Bilingualism in the US essays Bilingualism has had a bad rap lately. Prop 227, the Unz Initiative, successfully passed removing bilingual education from California schools replacing it with English immersion. For some reason, Americans feel that only one language is necessary and that language is English only. Although the general consensus is to remove any form of bilingualism in this country, research has shown that being bilingual is not bad but is actually a good trait to have. Bilingualism is defined as people who use two languages in the course of their every day life are not identical to those people who use only one language to communicate. For bilingual individuals their two languages form a unitary whole (Valdes, 6). What that means is that anyone who can effectively communicate in two different languages is bilingual. Whats added to the definition is an aspect that creates a separation between a mere familiarity with two languages and full communicative skills in two languages. That is important because there are two kinds of bilingual people: elective bilinguals and circumstantial bilinguals. Elective bilinguals are those who choose to become bilingual by taking classes to learn a foreign language (Valdes, 12). Those are people who took French or Spanish in high school or any other form of educational environment. Circumstantial bilinguals are those who learn another language in order to survive (Valdes, 12).
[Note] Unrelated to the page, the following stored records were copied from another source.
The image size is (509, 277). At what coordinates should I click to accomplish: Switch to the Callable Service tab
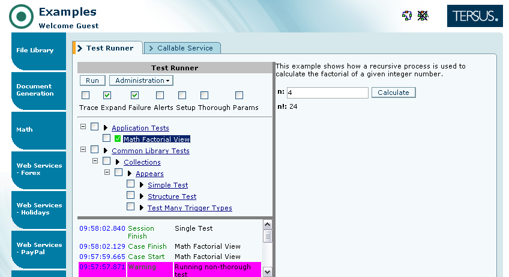pyautogui.click(x=183, y=48)
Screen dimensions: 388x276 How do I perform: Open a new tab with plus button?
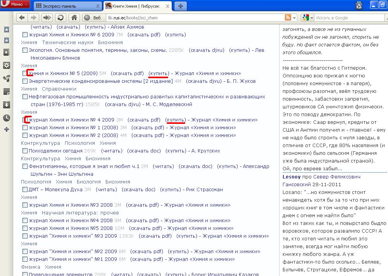[x=180, y=6]
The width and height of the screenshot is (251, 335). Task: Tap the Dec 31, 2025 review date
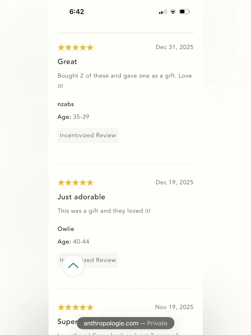tap(174, 47)
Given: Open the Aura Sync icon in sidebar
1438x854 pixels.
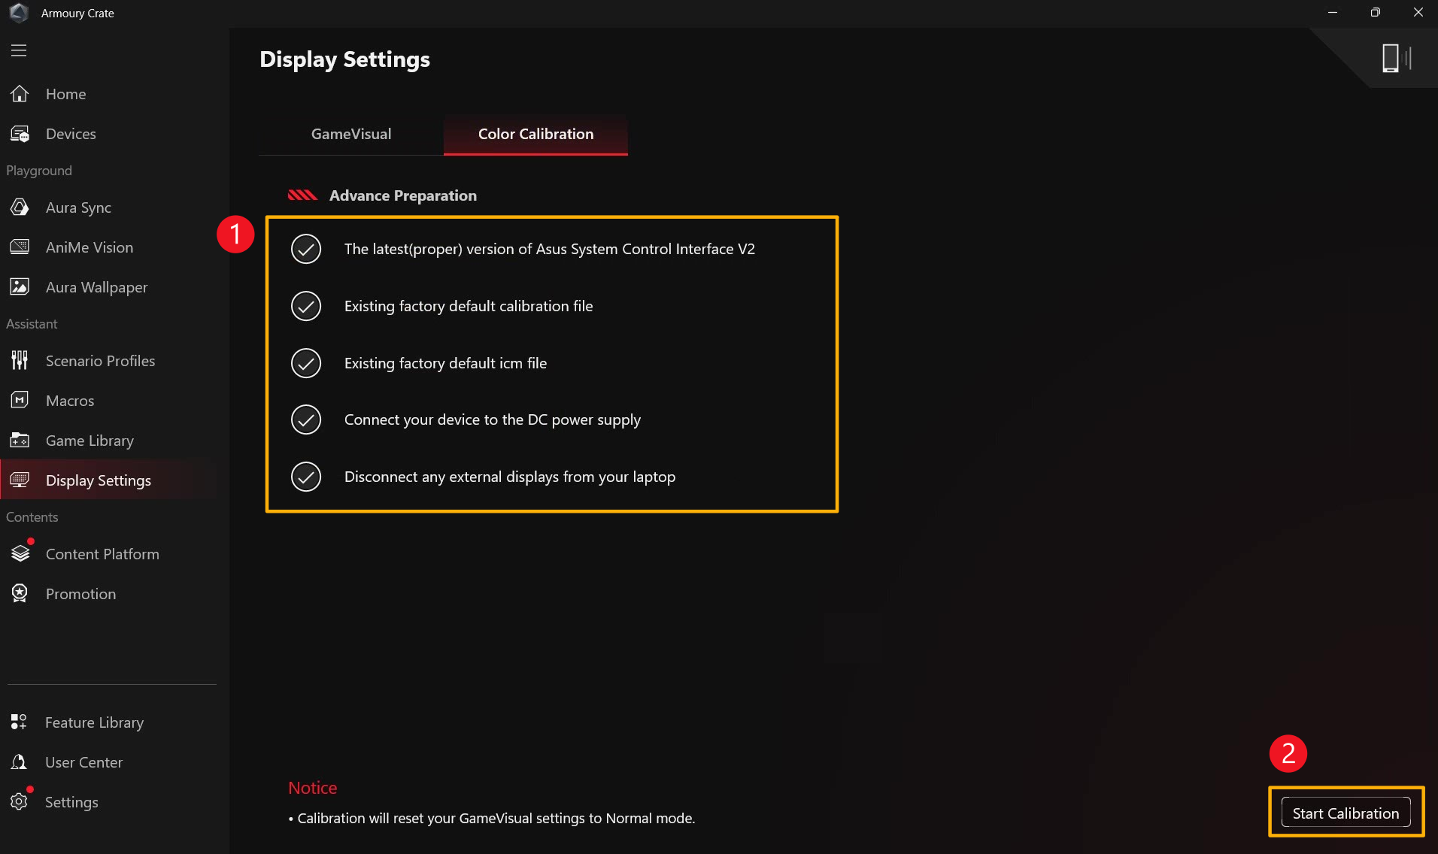Looking at the screenshot, I should pos(20,207).
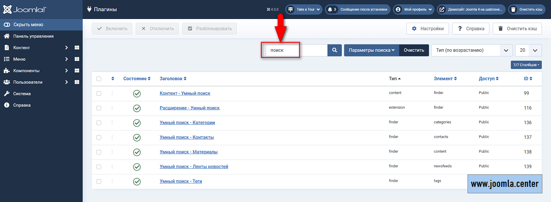The image size is (551, 202).
Task: Click the green status icon for Умный поиск - Теги
Action: coord(137,181)
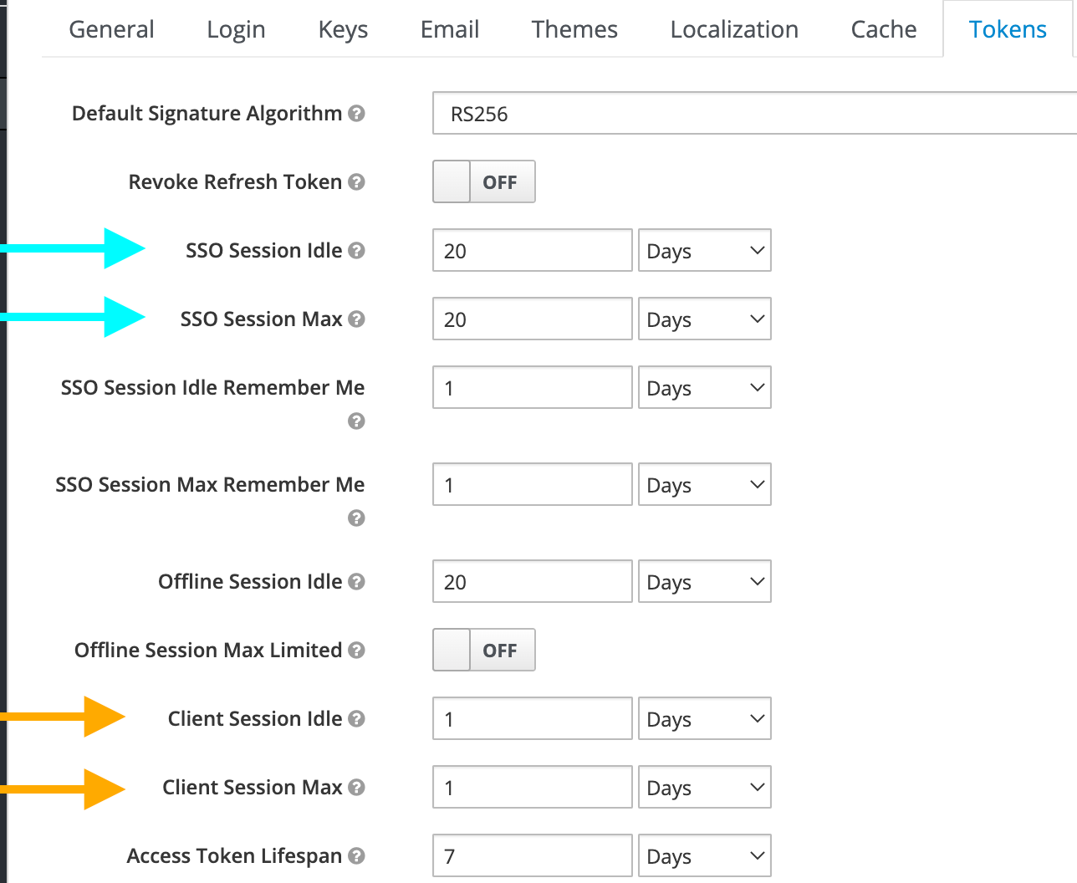
Task: Click the Access Token Lifespan help icon
Action: pyautogui.click(x=356, y=856)
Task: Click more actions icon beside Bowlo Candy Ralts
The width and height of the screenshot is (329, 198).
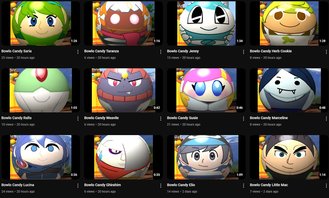Action: click(x=78, y=119)
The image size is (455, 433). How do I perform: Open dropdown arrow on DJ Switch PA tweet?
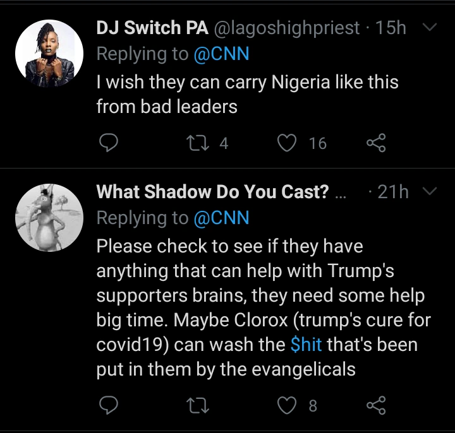(x=428, y=28)
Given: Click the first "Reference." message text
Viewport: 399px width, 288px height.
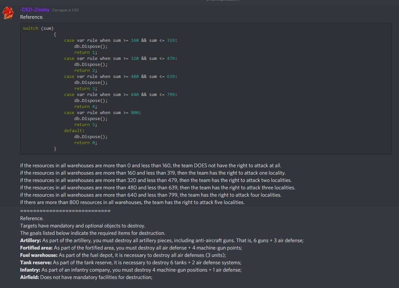Looking at the screenshot, I should click(x=32, y=17).
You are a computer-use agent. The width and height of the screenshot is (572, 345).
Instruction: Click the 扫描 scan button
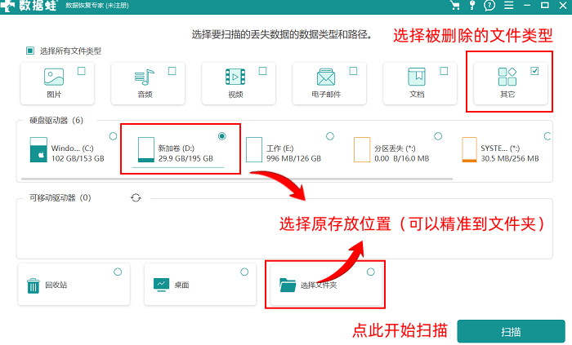pos(511,331)
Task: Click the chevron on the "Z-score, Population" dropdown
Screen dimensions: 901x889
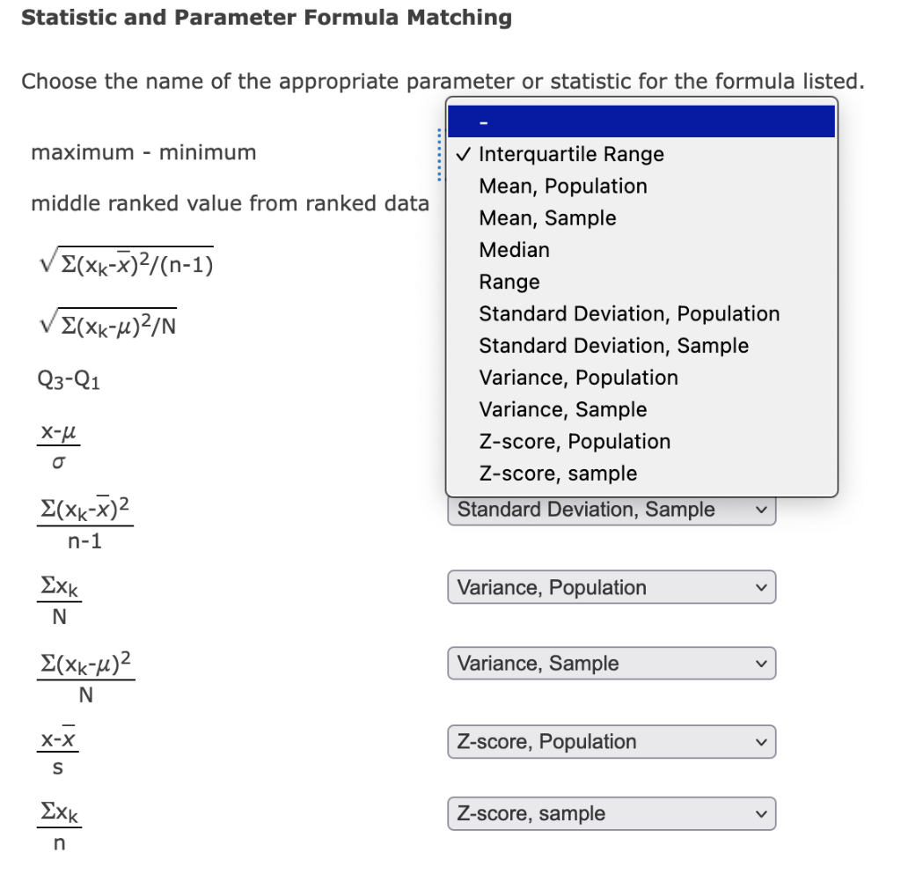Action: 761,741
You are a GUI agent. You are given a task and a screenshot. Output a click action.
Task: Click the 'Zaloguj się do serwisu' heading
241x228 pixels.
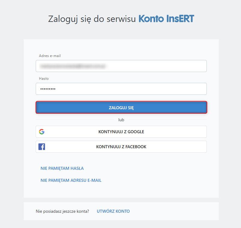(92, 19)
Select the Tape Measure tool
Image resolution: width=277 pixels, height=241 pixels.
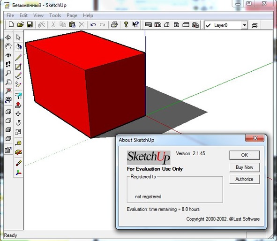click(x=18, y=143)

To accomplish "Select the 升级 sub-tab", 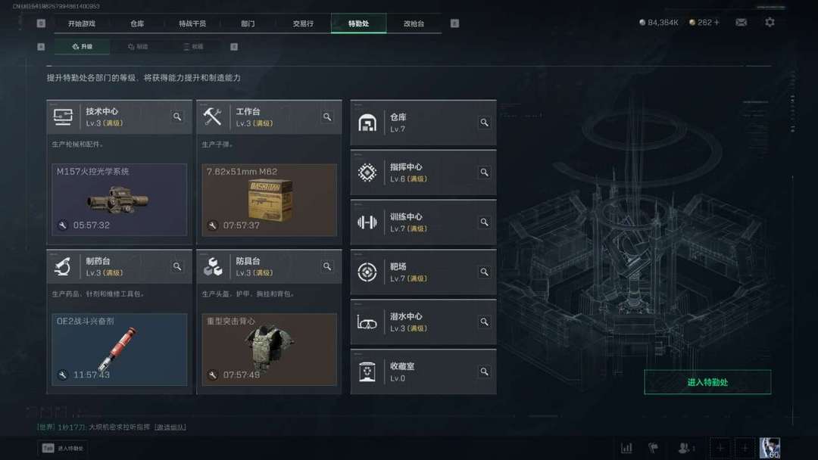I will click(x=83, y=46).
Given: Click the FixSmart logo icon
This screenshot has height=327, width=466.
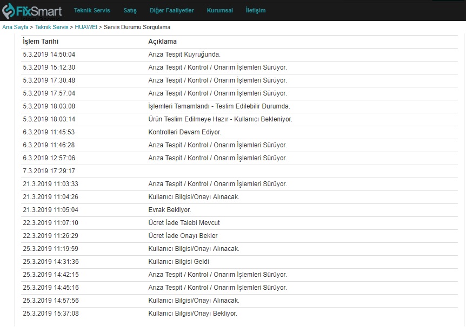Looking at the screenshot, I should pos(8,11).
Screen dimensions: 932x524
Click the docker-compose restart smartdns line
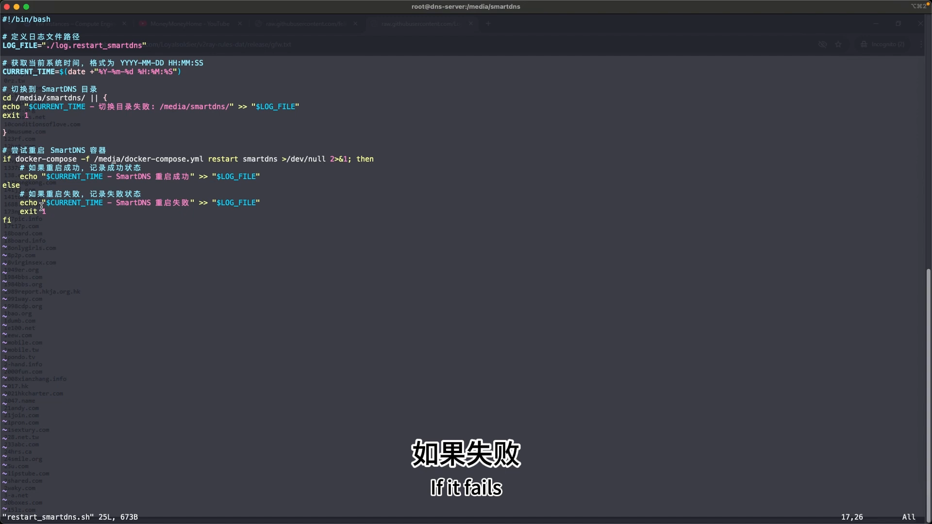(188, 159)
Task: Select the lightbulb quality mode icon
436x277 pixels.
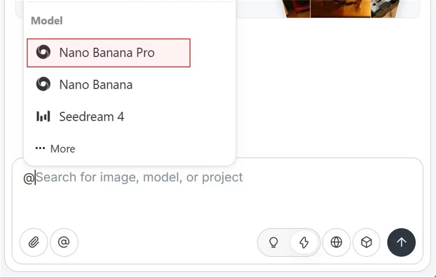Action: point(274,243)
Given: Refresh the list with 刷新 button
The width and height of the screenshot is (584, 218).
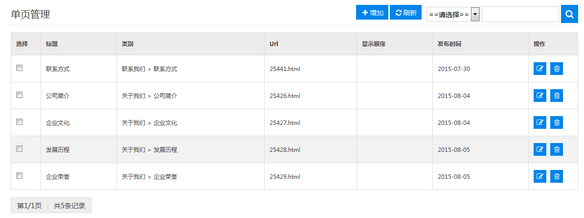Looking at the screenshot, I should click(x=406, y=13).
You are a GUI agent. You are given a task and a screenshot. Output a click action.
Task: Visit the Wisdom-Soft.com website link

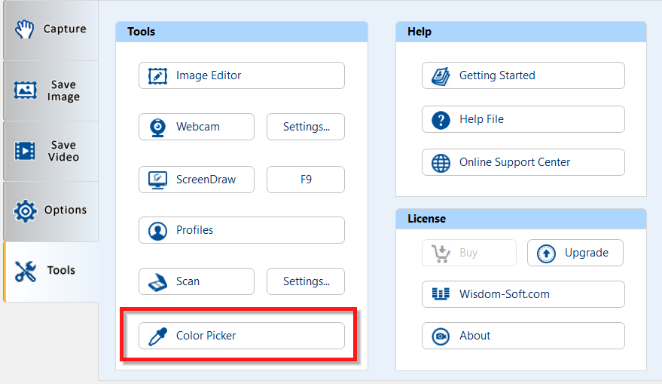(x=523, y=294)
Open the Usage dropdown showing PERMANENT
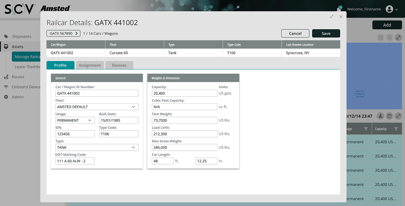The image size is (405, 206). [x=75, y=121]
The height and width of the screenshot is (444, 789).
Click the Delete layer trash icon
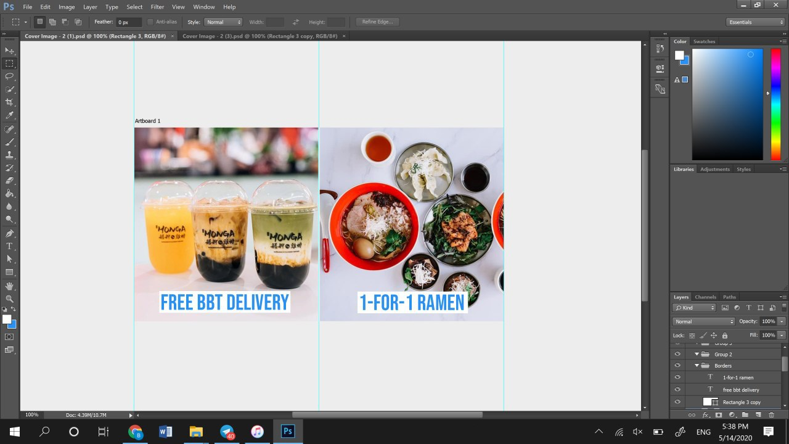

These are usually immigrants f rom foreign countries with different languages. The biggest difference between the two is choice. Elective bilinguals choose to be bilingual while circumstantial bilinguals have no choice. This is important because this paper focuses on circumstantial bilinguals because I will emphasize on the uniqueness of the immigrant experience and why that uniqueness should be embraced rather than shunned. Richard Rodriguez in his book Hunger of Memory writes about his experience as a second-generation Me...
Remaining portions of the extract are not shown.